Hemingway in Key West and the Spanish Civil War

Following the advice of John Dos Passos, Hemingway returned to Key West, Florida in 1931, where he established his first American home, which has since been converted to a museum. From this 1851 solid limestone house — a wedding present from Pauline's uncle — Hemingway fished in the waters around the Dry Tortugas with his longtime friend Waldo Pierce, went to the famous bar Sloppy Joe's, and occasionally traveled to Spain, gathering material for Death in the Afternoon and Winner Take Nothing. Over the next 9 years, until the end of this marriage in 1940, and then in a second period throughout the 1950s, Hemingway would do an estimated 70% of his lifetime's writing in the writer's den in the upper floor of the converted garage, in back of this house.

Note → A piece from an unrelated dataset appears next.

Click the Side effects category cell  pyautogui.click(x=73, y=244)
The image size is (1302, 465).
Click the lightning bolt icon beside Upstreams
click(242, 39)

Death in the Afternoon, a book about bullfighting, was published in 1932. Hemingway had become an aficionado after seeing the Pamplona fiesta of 1925, fictionalized in The Sun Also Rises. In Death in the Afternoon, Hemingway extensively discussed the metaphysics of bullfighting: the ritualized, almost religious practice. Hemingway considered becoming a bullfighter himself and showed middling aptitude in several novieros before deciding that writing was his true and only suitable professional metier. In his writings on Spain, he was influenced by the Spanish master Pío Baroja (when Hemingway won the Nobel Prize, he traveled to see Baroja, then on his death bed, specifically to tell him he thought Baroja deserved the prize more than he). Baroja agreed and something of the usual Hemingway tiff with another writer ensued despite his original good intentions.

A safari in the fall of 1933 led him to Mombasa, Nairobi, and Machakos in Kenya, moving on to Tanzania, where he hunted in the Serengeti, around Lake Manyara and west and southeast of the present-day Tarangire National Park. 1935 saw the publication of Green Hills of Africa, an account of his safari. The Snows of Kilimanjaro and The Short Happy Life of Francis Macomber were the fictionalized results of his African experiences. Hemingway fell ill on this trip, suffering a prolapsed intestine.

In 1937, Hemingway traveled to Spain in order to report on the Spanish Civil War for the North American Newspaper Alliance. While there, Hemingway broke his friendship with John Dos Passos because, despite warnings, Dos Passos continued to report on the atrocities of not only the fascist Nationalists whom Hemingway disliked, but also those of the elected and radicalized left-leaning Republicans whom he favored.[13][14] In this context Hemingway's colleague and associate Herbert Matthews, who would become more well known for his favorable reports on Fidel Castro, showed a similar bias for the Republican side as Hemingway. Hemingway, who was a convert to Catholicism during his marriage to his wife Pauline, began to question his religion at this time, eventually leaving the church (though friends indicate that he had "funny ties" to Catholicism for the rest of his life). The war also strained Hemingway's marriage. Pauline Pfieffer was a devout Catholic and, as such, sided with the fascist, pro-Catholic regime of Franco, whereas Hemingway supported the Republican government. During this time, Hemingway wrote a little known essay, The Denunciation, which would not be published until 1969 within a collection of stories, the Fifth Column and Four Stories of the Spanish Civil War. The story seems autobiographical, suggesting that Hemingway might have been an informant for the Republic as well as a weapons instructor during the war.[15]

Some health problems characterized this period of Hemingway's life: an anthrax infection, a cut eyeball, a gash in his forehead, grippe, toothache, hemorrhoids, kidney trouble from fishing, torn groin muscle, finger gashed to the bone in an accident with a punching ball, lacerations (to arms, legs, and face) from a ride on a runaway horse through a deep Wyoming forest, and a broken arm from a car accident.